| Instructions |
a) From the passage on attacks against machine learning, write out word for word the stretch from "Before deep learning" through "processes around them.".
b) In the passage on attacks against machine learning, which three attack types are named as the most widespread now?

| Document segment |
Before deep learning algorithms can be deployed in security-critical applications, their robustness against adversarial attacks must be put to the test. The existence of adversarial examples in deep neural networks (DNNs) has triggered debates on how secure these classifiers are. As artificial intelligence (AI) and its associated activities of machine learning (ML) and deep learning (DL) become embedded in the social fabric of every nation, maintaining the security of these systems and the data they use is paramount. The global cyber security market was estimated by IDC to be worth $107 billion in 2019, growing to $151 billion by 2023. ML poisoning could become a significant attack vector used by hackers to undermine AI systems and the organizations building businesses and processes around them.

The most common result of a poisoning attack is that the model’s boundary shifts in some way leading to false information on the user’s screen. For example the user may get wrong coordinates from a GPS tag on a place on the device, totally misleading the user. There are different categories of attacks on ML models depending on the actual goal of an attacker (Espionage, Sabotage, Fraud) and the stages of machine learning pipeline (training and production), or also can be called attacks on algorithm and attacks on a model respectively. They are Evasion, Poisoning, Trojaning, Backdooring, Reprogramming, and Inference attacks. Evasion, poisoning and inference are the most widespread now.

Based on the adversarial capabilities of the attack, strategy of attack can be broadly classified as label modification, data injection, data modification and logic corruption. There are also two other attack types such as Backdoors and Trojans. The goal of this attack and types of attackers are different but technically they are quite similar to Poisoning attacks. Either of the cases the intention is to access the data set and modify the model’s behavior for a false projection. To pursue security in the context of an arms race it is not sufficient to react to observed attacks, hence here at Attack Solutions, we proactively anticipate the adversary by predicting the most relevant, potential attacks through a what-if analysis; this allows one to develop suitable countermeasures before the attack actually occurs, according to the principle of security by design.

| Rows |

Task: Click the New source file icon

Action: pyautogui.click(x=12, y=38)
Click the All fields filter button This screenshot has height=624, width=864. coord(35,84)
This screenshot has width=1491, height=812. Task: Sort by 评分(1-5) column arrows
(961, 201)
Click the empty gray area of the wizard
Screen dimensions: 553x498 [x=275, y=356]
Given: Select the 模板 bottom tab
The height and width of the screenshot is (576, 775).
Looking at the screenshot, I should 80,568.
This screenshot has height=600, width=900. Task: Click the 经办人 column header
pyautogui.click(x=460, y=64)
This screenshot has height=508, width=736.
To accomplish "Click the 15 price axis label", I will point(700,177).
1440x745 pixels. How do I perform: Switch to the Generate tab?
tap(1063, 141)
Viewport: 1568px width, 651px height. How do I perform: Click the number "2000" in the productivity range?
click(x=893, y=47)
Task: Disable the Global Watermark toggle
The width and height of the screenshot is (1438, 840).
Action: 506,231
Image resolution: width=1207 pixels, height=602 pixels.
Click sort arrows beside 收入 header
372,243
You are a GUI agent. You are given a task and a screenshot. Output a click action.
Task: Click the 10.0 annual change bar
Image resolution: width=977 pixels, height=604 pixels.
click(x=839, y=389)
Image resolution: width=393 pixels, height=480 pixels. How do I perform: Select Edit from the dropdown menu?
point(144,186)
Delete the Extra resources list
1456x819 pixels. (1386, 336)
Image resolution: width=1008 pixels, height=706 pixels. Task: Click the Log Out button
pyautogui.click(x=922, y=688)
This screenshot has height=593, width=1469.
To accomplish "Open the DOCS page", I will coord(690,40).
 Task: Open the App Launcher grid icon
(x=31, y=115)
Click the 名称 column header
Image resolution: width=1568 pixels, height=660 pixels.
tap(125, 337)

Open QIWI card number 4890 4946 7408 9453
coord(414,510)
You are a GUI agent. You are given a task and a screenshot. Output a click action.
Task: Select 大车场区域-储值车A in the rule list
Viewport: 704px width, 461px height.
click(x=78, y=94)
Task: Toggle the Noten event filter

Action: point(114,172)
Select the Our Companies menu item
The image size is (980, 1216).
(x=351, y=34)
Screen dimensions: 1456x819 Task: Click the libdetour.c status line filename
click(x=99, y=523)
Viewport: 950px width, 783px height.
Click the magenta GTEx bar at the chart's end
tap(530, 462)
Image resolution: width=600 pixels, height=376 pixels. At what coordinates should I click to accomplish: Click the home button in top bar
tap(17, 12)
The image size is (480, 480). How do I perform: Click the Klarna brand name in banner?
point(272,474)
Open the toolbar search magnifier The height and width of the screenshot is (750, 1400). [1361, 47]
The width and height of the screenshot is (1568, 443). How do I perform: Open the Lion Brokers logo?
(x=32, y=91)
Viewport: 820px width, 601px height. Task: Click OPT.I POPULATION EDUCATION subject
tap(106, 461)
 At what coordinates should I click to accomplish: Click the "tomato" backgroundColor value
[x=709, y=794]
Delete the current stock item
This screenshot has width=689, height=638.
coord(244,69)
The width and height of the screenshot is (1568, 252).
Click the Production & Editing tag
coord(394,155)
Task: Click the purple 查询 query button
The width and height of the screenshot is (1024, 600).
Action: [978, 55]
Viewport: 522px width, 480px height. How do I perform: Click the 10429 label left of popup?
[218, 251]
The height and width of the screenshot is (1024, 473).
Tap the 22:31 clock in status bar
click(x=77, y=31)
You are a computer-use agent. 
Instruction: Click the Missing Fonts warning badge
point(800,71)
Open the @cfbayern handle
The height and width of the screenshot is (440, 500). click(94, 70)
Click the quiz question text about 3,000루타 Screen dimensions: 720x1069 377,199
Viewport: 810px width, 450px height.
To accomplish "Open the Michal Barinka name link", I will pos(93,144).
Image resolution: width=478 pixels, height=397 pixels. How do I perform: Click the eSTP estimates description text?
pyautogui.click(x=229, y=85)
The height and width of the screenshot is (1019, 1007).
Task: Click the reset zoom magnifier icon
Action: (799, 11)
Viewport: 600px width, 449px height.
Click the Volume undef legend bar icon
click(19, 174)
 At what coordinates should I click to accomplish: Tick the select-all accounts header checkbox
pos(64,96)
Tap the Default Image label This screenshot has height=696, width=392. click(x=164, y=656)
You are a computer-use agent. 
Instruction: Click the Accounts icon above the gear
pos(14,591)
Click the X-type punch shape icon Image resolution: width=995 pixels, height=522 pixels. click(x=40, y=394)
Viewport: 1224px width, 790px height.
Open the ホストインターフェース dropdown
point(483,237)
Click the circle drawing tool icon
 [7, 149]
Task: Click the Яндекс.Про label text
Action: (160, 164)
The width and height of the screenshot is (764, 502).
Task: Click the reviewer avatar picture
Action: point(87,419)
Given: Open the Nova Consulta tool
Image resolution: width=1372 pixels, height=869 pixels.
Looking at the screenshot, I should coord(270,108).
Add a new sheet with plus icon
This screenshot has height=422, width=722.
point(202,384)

| Solutions below |
a)
Before deep learning algorithms can be deployed in security-critical applications, their robustness against adversarial attacks must be put to the test. The existence of adversarial examples in deep neural networks (DNNs) has triggered debates on how secure these classifiers are. As artificial intelligence (AI) and its associated activities of machine learning (ML) and deep learning (DL) become embedded in the social fabric of every nation, maintaining the security of these systems and the data they use is paramount. The global cyber security market was estimated by IDC to be worth $107 billion in 2019, growing to $151 billion by 2023. ML poisoning could become a significant attack vector used by hackers to undermine AI systems and the organizations building businesses and processes around them.

b) Evasion, poisoning and inference.